First Author: N. Davey GREECE

Co Author(s):    I. Aslanides   V. Semilis   G. Kymionis              

Abstract Details


The purpose of this paper is to present a clinical case of CTK in the left eye of a patient post bilateral transASLA(transPRK) with CXL. To date CTK has not been reported in a refractive laser ablated eye post transASLA with CXL.


A case report of 26yr old male that presented for laser refractive surgery at the Emmetropia Mediterranean Eye Institute in Heraklion, Crete, Greece. Bilateral aberration-free, transPRK laser (Schwind Amaris 750S) was performed for compound myopic astigmatism on 10 November 2015, followed by corneal collagen cross-linking (CXL).


Case report. Preoperative details, Intraoperative ablation treatment, postop follow up including cornea pictures of the pathology, Orbscan and cornea OCT are documented. The pathology continues to be monitored and follow up pictures are to be included.
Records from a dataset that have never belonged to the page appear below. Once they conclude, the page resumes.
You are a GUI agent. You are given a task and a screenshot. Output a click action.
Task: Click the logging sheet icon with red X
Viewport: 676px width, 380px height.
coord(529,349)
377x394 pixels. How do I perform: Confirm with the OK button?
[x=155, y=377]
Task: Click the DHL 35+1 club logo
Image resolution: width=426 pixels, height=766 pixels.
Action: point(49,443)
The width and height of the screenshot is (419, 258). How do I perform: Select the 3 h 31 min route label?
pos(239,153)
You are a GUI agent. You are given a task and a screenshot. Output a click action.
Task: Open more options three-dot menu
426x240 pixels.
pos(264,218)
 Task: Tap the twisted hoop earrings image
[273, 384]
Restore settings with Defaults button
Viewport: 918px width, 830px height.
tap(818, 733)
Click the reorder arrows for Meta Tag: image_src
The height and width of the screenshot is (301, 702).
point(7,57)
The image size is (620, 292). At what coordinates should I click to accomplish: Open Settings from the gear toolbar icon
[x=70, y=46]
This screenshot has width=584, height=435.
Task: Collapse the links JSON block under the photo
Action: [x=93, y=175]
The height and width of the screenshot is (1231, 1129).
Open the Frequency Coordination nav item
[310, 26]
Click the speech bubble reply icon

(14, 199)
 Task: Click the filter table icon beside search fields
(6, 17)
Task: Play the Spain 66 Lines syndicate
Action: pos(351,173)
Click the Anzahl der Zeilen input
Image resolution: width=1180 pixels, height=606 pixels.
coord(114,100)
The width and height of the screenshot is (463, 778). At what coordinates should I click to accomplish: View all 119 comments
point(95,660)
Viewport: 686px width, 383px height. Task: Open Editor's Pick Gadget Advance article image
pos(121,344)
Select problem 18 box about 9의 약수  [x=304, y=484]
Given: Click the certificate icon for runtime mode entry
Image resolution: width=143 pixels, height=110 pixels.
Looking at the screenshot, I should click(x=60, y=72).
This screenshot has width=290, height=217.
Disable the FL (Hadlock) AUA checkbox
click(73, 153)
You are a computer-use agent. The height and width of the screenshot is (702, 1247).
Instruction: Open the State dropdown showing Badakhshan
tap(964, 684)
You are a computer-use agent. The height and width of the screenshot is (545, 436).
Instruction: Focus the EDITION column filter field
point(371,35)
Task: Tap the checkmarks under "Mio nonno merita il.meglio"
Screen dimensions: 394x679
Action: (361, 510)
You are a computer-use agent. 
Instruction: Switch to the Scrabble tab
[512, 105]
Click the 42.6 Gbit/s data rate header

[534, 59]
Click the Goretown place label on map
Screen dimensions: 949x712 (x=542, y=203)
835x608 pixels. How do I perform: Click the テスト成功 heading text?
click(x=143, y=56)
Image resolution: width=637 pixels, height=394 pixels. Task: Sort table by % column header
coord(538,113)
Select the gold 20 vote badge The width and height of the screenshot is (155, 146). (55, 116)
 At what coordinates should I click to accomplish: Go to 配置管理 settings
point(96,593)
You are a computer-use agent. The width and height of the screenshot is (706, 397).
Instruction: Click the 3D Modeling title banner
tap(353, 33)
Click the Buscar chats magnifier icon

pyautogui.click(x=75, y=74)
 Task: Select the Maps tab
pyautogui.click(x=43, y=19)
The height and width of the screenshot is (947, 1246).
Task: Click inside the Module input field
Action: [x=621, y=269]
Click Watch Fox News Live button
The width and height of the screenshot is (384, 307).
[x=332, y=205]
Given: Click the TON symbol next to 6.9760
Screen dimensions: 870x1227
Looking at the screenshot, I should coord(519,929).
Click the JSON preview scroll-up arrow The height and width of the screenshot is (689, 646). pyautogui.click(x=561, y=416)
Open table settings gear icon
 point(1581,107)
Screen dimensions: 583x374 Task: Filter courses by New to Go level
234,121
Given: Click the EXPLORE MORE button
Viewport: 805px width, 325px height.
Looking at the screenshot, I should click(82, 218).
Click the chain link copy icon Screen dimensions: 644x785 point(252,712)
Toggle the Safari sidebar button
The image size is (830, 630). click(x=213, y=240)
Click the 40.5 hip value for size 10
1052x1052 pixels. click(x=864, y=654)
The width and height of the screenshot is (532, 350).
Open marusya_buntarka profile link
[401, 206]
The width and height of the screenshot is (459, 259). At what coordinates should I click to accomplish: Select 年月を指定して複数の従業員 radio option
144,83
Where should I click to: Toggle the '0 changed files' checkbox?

This may be the first documented report of a patient that developed CTK in a cornea post ASLA with CXL. CTK usually starts within 3 to 9 days after laser refractive surgery. The inciting procedure may be PRK, LASIK, or intra-LASIK. The opacity clears gradually, usually within 12 to 18 months. It is rare for the opacity to persist beyond 18 months. The etiology of CTK is still under contention, however, some of the previously proposed etiologies may be excluded from this case report.


There is still uncertainty as to the optimal management of CTK as it is a rare entity with uncertain etiology. This may be the first case report of CTK occurring post transASLA with CXL. Unresolved blepharitis with bacteria, inflammatory cells, MMP and/or other proteolytic enzymes within the tear film perioperatively, contribute to the degradation of the vulnerable, exposed collagen(type IV) stromal tissue. The authors propose that special attention needs to be drawn to a healthy lid margin and tearfilm pre-ablation treatment, especially in contact lens wearers.